To zagrożenie wykrada Polakom hasła zapisane w przeglądarkach!

Następny artykuł
2013-03-12

Eksperci z firmy antywirusowej ESET opublikowali raport zawierający listę zagrożeń, które w lutym br. najczęściej infekowały komputery użytkowników na całym globie. Analitycy zagrożeń zwrócili uwagę na konia trojańskiego Win32/PSW.Fareit, który w ostatnim tygodniu lutego był wyjątkowo aktywny na terenie Polski. PSW.Fareit można przyrównać do kieszonkowca - jego głównym zadaniem jest kradzież loginów i haseł zapisanych w ponad 100 różnych programach, a następnie niezauważone "ulotnienie się" z zainfekowanej maszyny.

Win32/PSW.Fareit szczególnie aktywny okazał się 27 lutego - wtedy to nawet co dziesiąta infekcja w Polsce, zidentyfikowana przez laboratorium ESET, była spowodowana właśnie przez tego konia trojańskiego. Zagrożenie rozprzestrzenia się w sieci za pośrednictwem załączników do poczty elektronicznej. Po przeniknięciu do komputera użytkownika Win32/Fareit tworzy w rejestrze kilka wpisów i jeden plik, który chwilę potem uruchamia. Od tego momentu zagrożenie błyskawicznie identyfikuje i wykrada informacje o systemie operacyjnym i jego ustawieniach, a także loginy i hasła, którymi użytkownik identyfikuje się w klientach FTP, przeglądarkach internetowych i aplikacjach przeznaczonych do obsługi poczty elektronicznej. Skradzione dane zagrożenie przesyła do zdalnego komputera i dodatkowo próbuje pobrać kolejne złośliwe programy z określonych adresów HTTP. Po wszystkim koń trojański samodzielnie usuwa się z systemu. Najpopularniejsze aplikacje, z których Win32/PSW.Fareit wykrada loginy i hasła użytkownika to:

  • Bat! Email Client
  • Google Chrome
  • FileZilla
  • Internet Explorer
  • Microsoft Outlook
  • Mozilla Firefox
  • Mozilla Thunderbird
  • Opera
  • Total Commander
  • Windows Live Mail
  • WinSCP

- Ze względu na wygodę wiele osób zapisuje swoje hasła w przeglądarce internetowej czy kliencie pocztowym. Niestety wygoda nie zawsze idzie w parze z bezpieczeństwem. Zapisane hasła mogą zostać z łatwością wykradzione przez złośliwe oprogramowanie. Mogą zostać również użyte, w mniej lub bardziej żartobliwy sposób, przez znajomych, którym użyczamy laptopa. Dlatego jedynym słusznym miejscem do przechowywania haseł powinna być nasza pamięć - zwraca uwagę Kamil Sadkowski, analityk zagrożeń z krakowskiego laboratorium antywirusowego ESET.

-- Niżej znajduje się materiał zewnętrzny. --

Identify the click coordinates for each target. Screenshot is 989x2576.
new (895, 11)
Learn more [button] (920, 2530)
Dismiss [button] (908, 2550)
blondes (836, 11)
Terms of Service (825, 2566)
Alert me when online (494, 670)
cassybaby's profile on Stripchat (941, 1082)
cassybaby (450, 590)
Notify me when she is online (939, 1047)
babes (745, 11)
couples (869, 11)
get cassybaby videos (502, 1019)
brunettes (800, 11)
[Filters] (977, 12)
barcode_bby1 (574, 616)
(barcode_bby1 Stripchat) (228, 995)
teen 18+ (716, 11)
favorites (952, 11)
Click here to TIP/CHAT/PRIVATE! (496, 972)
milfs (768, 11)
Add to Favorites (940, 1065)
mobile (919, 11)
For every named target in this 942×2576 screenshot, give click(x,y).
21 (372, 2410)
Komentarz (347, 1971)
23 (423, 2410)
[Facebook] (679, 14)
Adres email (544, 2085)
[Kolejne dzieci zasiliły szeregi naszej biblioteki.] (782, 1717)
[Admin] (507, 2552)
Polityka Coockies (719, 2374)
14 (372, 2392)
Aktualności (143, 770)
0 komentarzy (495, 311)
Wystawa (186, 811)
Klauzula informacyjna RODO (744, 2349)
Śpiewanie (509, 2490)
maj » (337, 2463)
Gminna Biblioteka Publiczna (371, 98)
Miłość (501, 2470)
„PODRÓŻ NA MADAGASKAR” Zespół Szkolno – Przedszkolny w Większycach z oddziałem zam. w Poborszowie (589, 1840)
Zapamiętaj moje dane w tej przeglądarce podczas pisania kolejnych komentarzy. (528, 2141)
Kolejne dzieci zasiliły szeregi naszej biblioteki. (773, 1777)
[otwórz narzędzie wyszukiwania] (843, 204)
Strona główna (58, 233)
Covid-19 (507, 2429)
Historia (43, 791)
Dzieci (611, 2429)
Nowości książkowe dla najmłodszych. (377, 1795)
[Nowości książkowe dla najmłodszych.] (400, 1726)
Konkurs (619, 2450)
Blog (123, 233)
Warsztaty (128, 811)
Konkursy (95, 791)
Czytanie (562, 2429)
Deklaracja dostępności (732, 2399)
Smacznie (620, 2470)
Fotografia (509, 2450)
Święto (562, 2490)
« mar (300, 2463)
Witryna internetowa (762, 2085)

Niestety nawet postępowanie zgodnie z radą eksperta nie jest w stanie uchronić przed skutkami działania keyloggerów, czyli aplikacji, które rejestrują znaki jakie użytkownik wprowadza za pośrednictwem klawiatury, logując się np. do konta na Facebooku. Tu z pomocą może przyjść wyłącznie wyspecjalizowane oprogramowanie antywirusowe, które przechwyci i unieszkodliwi zagrożenie, zanim wyrządzi ono użytkownikowi szkodę.